What happens during an Alexander lesson?
The Alexander technique shows people how they are misusing themselves and how they can stop their harmful habits and prevent their misuse both during activity and at rest. It is a form of one-to-one re-education where the client, or ‘student’ or ‘pupil’, is taught to how to prevent their recurrent habits of misuse and reaction and learns a new more efficient way of using themselves. Lessons begin by helping to bring about changes in the habitual ways we hold our bodies and move, but with practise and experience, this process can be applied across diverse areas of our lives.

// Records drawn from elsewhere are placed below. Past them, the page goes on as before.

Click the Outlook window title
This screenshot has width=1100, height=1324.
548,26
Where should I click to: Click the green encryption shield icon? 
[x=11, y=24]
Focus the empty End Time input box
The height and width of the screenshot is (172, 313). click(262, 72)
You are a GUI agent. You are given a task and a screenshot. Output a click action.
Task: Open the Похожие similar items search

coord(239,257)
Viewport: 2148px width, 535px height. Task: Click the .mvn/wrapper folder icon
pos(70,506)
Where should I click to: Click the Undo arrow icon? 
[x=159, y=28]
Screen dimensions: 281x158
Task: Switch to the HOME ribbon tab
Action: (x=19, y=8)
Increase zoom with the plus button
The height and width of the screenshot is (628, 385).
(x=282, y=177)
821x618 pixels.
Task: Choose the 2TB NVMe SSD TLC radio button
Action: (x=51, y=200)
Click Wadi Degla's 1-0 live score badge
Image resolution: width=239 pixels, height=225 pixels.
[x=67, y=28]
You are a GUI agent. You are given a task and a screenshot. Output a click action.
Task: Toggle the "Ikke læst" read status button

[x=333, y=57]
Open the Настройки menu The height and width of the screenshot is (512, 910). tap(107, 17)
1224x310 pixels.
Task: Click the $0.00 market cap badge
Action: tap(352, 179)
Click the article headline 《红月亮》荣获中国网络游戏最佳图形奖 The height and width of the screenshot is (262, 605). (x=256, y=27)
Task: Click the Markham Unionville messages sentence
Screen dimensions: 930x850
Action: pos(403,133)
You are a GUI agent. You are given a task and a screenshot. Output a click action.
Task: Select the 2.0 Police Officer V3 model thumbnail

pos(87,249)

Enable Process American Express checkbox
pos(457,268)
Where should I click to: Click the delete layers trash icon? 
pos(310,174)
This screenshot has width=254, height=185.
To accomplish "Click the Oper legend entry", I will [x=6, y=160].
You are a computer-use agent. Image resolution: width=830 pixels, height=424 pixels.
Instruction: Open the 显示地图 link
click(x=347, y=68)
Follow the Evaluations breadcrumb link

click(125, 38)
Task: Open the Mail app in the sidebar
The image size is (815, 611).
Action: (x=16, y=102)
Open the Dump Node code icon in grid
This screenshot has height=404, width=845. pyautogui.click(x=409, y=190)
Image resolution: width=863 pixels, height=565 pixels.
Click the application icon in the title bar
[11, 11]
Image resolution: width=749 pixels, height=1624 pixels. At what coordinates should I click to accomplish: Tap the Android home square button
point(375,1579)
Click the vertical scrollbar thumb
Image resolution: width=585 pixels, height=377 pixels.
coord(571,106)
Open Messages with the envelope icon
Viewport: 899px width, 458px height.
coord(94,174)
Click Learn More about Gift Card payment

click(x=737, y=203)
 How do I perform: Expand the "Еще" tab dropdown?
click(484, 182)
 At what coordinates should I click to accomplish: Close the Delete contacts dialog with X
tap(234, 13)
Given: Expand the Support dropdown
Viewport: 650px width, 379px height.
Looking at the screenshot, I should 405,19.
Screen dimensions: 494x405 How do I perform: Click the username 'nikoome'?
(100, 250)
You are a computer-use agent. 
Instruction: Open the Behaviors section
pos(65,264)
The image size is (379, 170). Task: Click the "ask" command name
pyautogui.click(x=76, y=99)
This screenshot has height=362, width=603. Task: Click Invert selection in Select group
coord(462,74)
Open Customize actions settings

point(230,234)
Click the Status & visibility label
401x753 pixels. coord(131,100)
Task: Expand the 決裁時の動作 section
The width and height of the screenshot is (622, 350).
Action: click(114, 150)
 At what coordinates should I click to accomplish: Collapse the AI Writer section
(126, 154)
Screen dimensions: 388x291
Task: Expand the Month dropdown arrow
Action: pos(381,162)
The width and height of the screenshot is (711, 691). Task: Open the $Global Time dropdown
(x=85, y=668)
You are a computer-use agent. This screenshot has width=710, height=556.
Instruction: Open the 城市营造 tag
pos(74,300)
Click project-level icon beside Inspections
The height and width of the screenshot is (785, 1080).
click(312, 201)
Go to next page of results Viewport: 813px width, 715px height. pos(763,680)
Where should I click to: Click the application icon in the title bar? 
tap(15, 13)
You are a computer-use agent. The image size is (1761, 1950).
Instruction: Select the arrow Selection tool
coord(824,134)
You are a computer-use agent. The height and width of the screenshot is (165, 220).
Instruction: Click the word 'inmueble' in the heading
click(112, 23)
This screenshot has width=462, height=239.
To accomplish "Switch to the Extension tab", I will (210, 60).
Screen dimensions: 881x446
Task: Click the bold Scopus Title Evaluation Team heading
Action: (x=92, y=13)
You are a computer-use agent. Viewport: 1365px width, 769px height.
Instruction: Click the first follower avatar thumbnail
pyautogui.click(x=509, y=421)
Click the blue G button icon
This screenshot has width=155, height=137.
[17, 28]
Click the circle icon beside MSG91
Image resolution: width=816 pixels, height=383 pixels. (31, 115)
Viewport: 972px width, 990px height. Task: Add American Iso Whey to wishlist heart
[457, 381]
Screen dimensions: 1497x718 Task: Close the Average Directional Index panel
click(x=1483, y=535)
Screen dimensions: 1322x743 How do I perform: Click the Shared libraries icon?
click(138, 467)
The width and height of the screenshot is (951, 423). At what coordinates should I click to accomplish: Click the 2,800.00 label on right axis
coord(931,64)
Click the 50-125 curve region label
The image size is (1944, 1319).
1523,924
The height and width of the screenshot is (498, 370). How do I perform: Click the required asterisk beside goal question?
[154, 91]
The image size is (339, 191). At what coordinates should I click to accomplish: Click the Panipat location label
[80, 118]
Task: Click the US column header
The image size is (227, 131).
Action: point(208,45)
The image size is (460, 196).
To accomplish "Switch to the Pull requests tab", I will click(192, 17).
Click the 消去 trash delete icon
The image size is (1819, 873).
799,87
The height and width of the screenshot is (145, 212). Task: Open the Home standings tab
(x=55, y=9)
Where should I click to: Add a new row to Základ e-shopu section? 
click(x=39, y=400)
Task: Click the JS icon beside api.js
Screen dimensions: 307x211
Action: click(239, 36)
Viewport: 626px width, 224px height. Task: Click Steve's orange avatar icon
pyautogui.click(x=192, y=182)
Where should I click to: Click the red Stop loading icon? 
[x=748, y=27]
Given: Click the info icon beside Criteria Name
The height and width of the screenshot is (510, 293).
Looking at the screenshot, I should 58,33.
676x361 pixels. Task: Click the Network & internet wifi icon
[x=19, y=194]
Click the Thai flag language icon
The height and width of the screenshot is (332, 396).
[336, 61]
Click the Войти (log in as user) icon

In an Alexander lesson, information about use is conveyed to the student by the Alexander teacher's manual hands-on adjustment and involves the teacher teaching the student to stop (or ‘inhibit’) their old habits and to ‘direct’ themselves – and particularly the relationship of their head, neck and back – in a new, more balanced way. Alexander’s primary directions are a sequence of words that build up a new body grammar or mental pattern to give an improved use of the self:
'To let the neck be free [of unnecessary tension], to let the head go forward and up [not back and down], to let the back lengthen and widen, altogether, one after the other.'
The student learns to associate this new mental pattern with the new muscular use taught by the teacher's hands-on adjustment and to project this new pattern themselves to bring about a new improved use of their body, not only during lessons but also in situations in everyday life.
What not to expect
For a start, students don’t have to remove their clothes. Special clothing is also not required, although as table work is generally part of the lesson, women usually feel more comfortable wearing trousers, rather than a skirt.
Alexander lessons are not painful and there is nothing physically aggressive about the work. Rather, it is a process of allowing the student to stop the relentless ‘doing’ of daily life, to redirect themselves in a way that brings about more ease, and to allow tension and the harmful habits that were responsible for it to undo – at a pace that suits them individually.